## EXERCISE BRIEF
Copy out exactly the lines from the one containing "Click the Keresés find icon in ribbon" through the end of the records, and no pictures.

(Stored items)
----------
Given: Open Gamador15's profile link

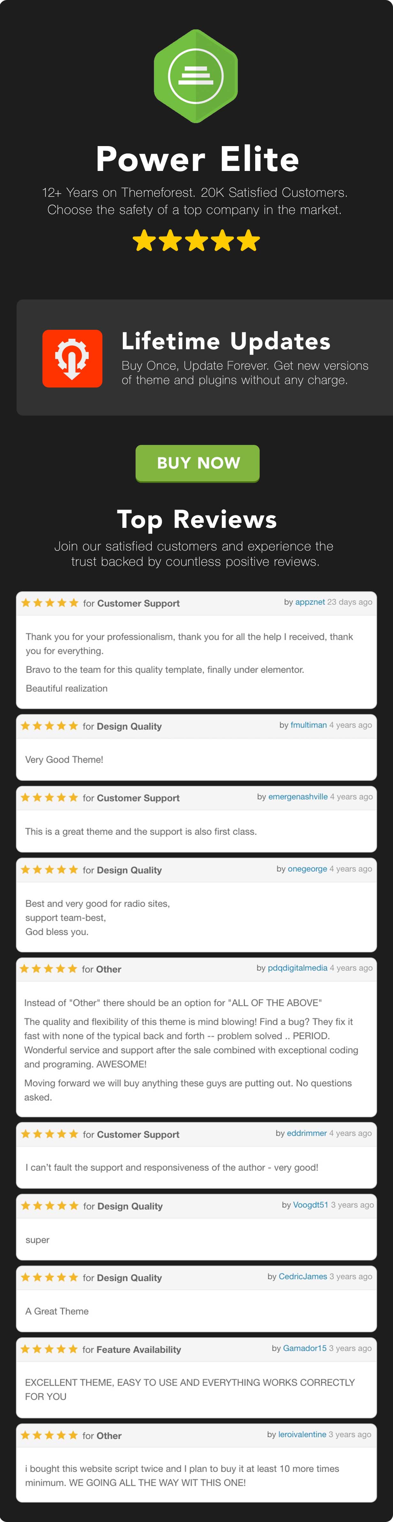Looking at the screenshot, I should coord(304,1348).
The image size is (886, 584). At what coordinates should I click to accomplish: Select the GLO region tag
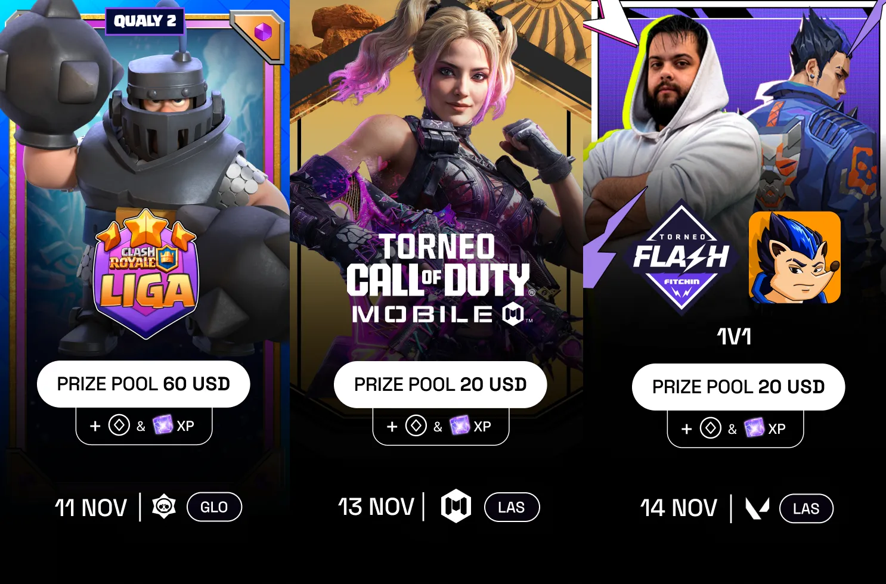pos(214,507)
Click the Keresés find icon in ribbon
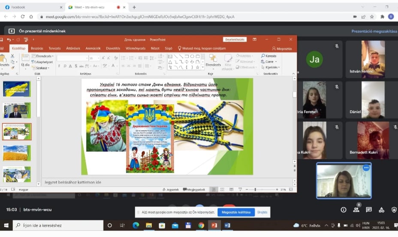Viewport: 398px width, 237px height. coord(269,56)
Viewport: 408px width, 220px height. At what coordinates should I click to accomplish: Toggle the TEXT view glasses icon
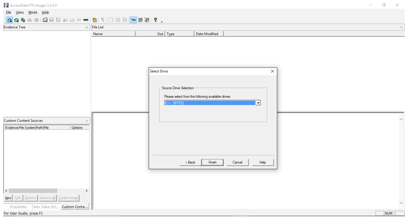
----------
## WRITTEN SOLUTION
Click the Keresés find icon in ribbon
Viewport: 398px width, 237px height. coord(269,56)
Viewport: 408px width, 220px height. At what coordinates should I click to accomplish: Toggle the TEXT view glasses icon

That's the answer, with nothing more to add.